Pourquoi alors autant de tintamarre pour si peu ? La cellule de communication du président de la République aurait pu tuer dans l’œuf cette affaire dès qu’elle a été saisie sur la base d’un avis de recherche de décret.

D’aucuns n’ont pas été convaincus par les arguments de Yakham Mbaye. Cette affaire d’Etat du vrai-faux décret constituerait d’après eux un scandale politique révélateur d’un régime finissant. Par analogie, nous serions proches de l’affaire du collier de la reine Marie Antoinette. Tout s’emballe comme en 1785 : escroquerie, fausses lettres signées, campagne de désinformation et opinion publique perplexe face aux protagonistes de l’affaire sur fond de misère grandissante.

Oui, nous l’avons assurément notre affaire ! Et qui plus est en pleine crise sanitaire ! Aujourd’hui, je suis comme de nombreux de mes concitoyens, troublée. Je souhaiterais vous partager mes interrogations qui n’ont pas été soulevées jusqu’alors. Les contradicteurs de Yakham Mbaye se sont placés davantage sur le terrain du droit.

Avec vous, je voudrais aborder les questions déontologiques de notre république. Dans l’interview, en quelle qualité Yakham Mbaye intervient-il ? Celle d’ami personnel de Macky Sall, de Directeur général du quotidien « Le Soleil », de sympathisant et militant de l’APR ou encore de futur candidat à la mairie du Plateau ?

Cumul des titres officiels et officieux

Force est de constater que, dans ce pays, en 2020, nous sommes toujours dans des confusions où de nombreuses personnalités politiques cumulent des titres officiels et officieux. Sans trop savoir quoi en faire ! Et cela débouche inéluctablement à des conflits d’intérêts.

En l’espèce, est-il normal qu’un Directeur général d’un journal national déclare ostensiblement sa sympathie envers le Président de la République ? C’est invraisemblable qu’un ancien ministre, à fortiori secrétaire d’Etat de la communication, ait été parachuté par décision étatique dans un journal ; même si l’Etat est majoritaire dans le capital.
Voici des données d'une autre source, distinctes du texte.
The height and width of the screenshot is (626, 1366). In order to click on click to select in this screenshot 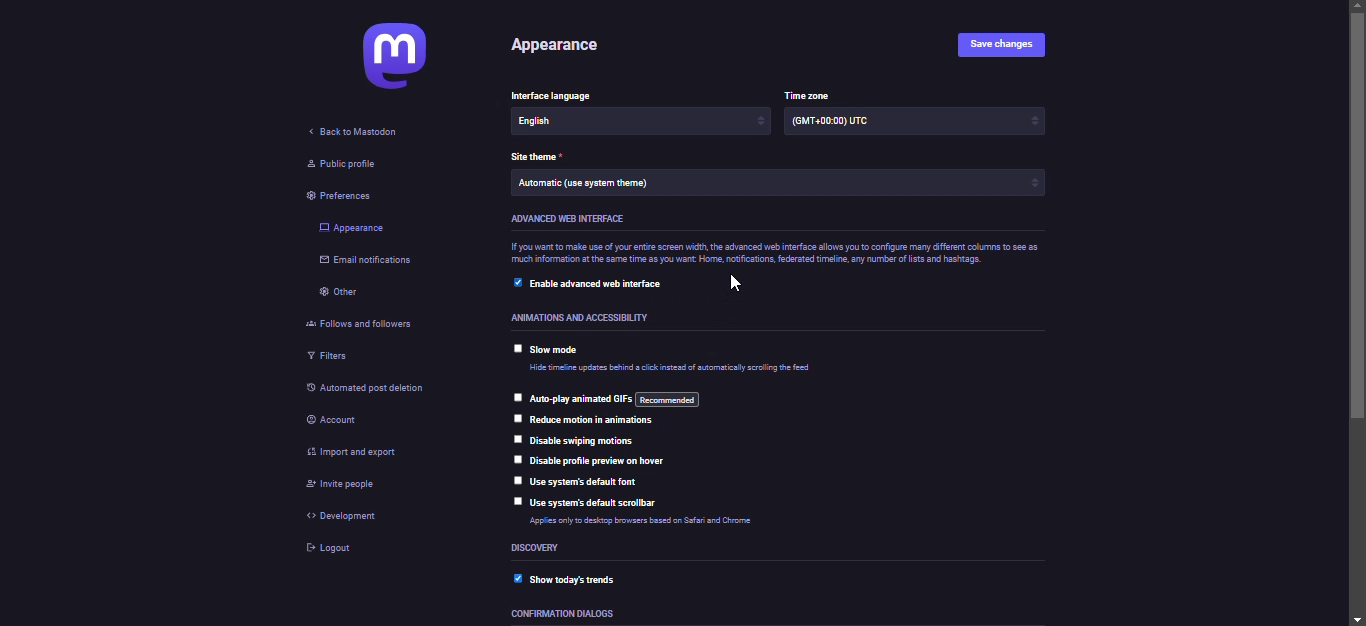, I will do `click(514, 398)`.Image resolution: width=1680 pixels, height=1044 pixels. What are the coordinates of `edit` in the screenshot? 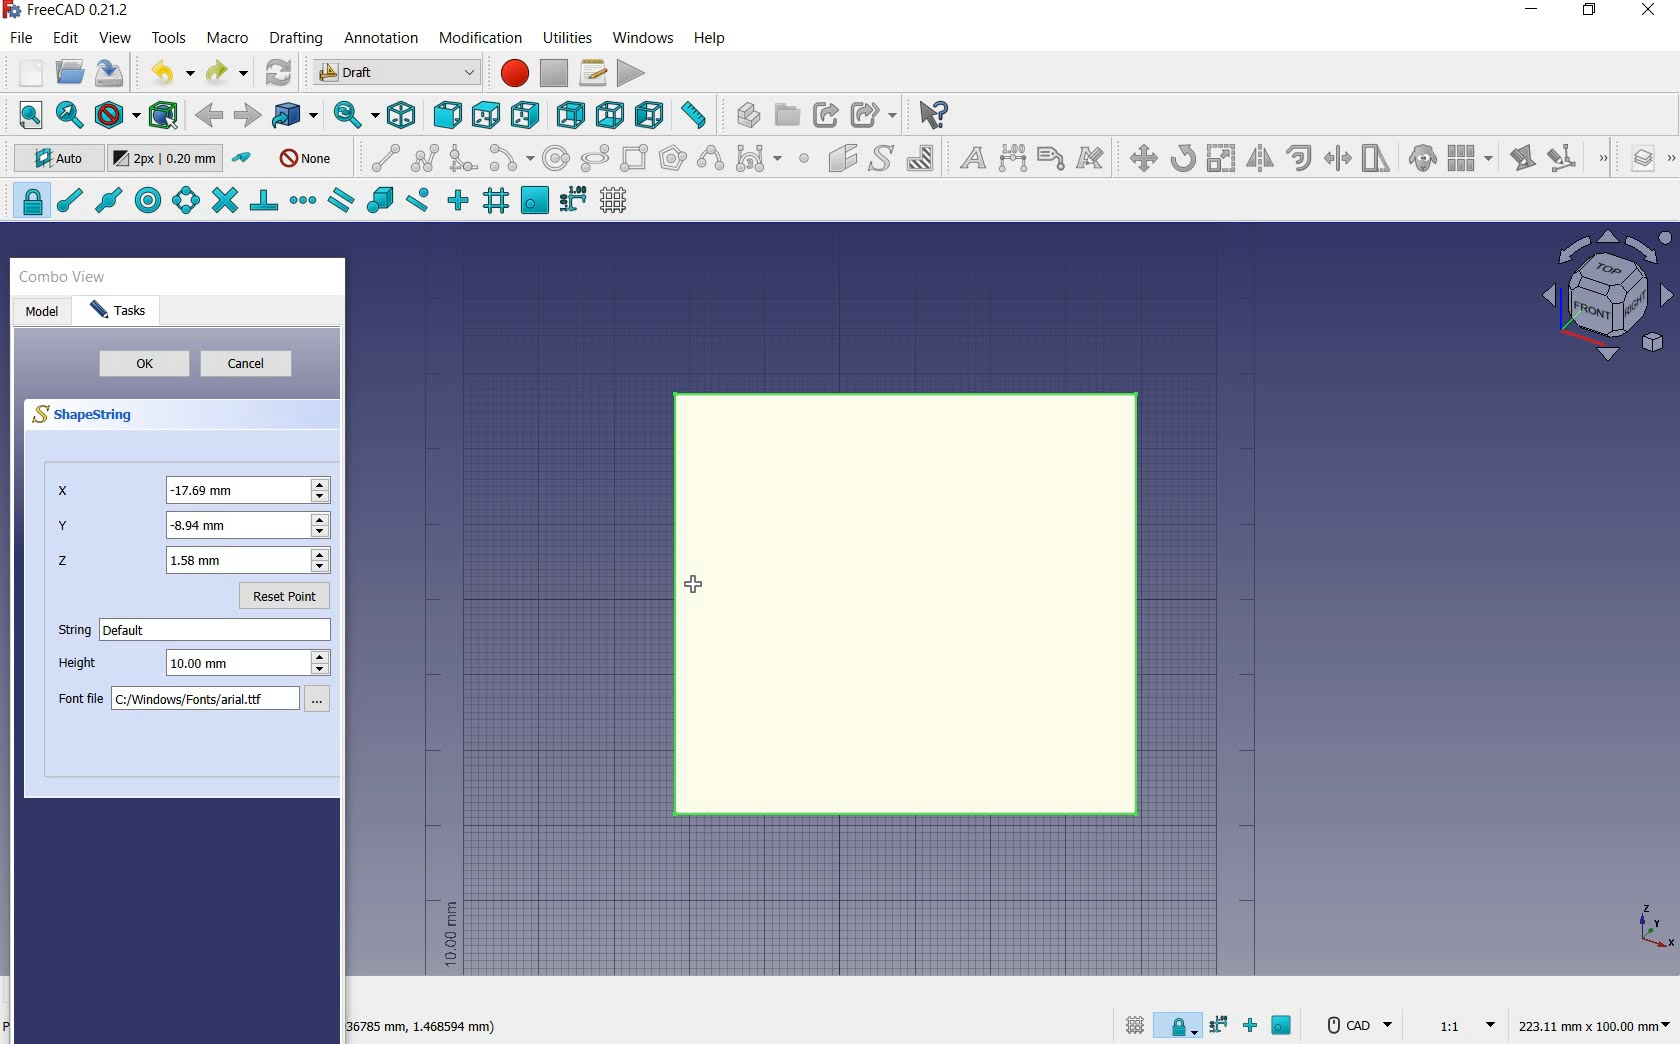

Tandis que la Cojer envisagerait un recours contre Bassirou Diomaye Faye pour motif de déloyauté, quel sort la Cojer pense-t-elle réserver à Yakham Mbaye ? Lui-même n’a-t-il pas fait preuve d’un manque d’impartialité ? Le Directeur général du quotidien « Le Soleil » est-il autorisé à s’exprimer de façon si unilatéraliste sur des affaires d’Etat ? Yakham Mbaye est le défenseur du Président de la République. Pourquoi n’a-t-il pas plutôt demandé à ses journalistes d’enquêter avec l’exigence d’un traitement équilibré de l’information ? Nous manquons d’enquêtes d’investigation au Sénégal. Il faut toujours que nos scandales politico-financiers soient traités par des groupes de presse étrangers comme BBC dans l’affaire Aliou Sall. Nous les Sénégalais préférons une seule vérité : celle de l’Etat, ou celle de Yakham Mbaye. Mais aucunement celle d’un journalisme d’investigation !

Pourquoi Yakham Mbaye n’a-t-il pas privilégié la diffusion de sa trouvaille dans son journal et n’a pas offert le fruit de son travail à ses lecteurs ? Tout simplement, car il aurait mis en défaut son quotidien ! A vrai dire, on a atteint les limites de l’exercice du journaliste-ministre. Il nous faut poser la vraie question : est-il possible de diriger un grand quotidien national public tout en ayant été un ancien ministre d’un président de la République toujours en exercice ? Je vous réponds sans ambages : Non ! Stop aux liaisons dangereuses !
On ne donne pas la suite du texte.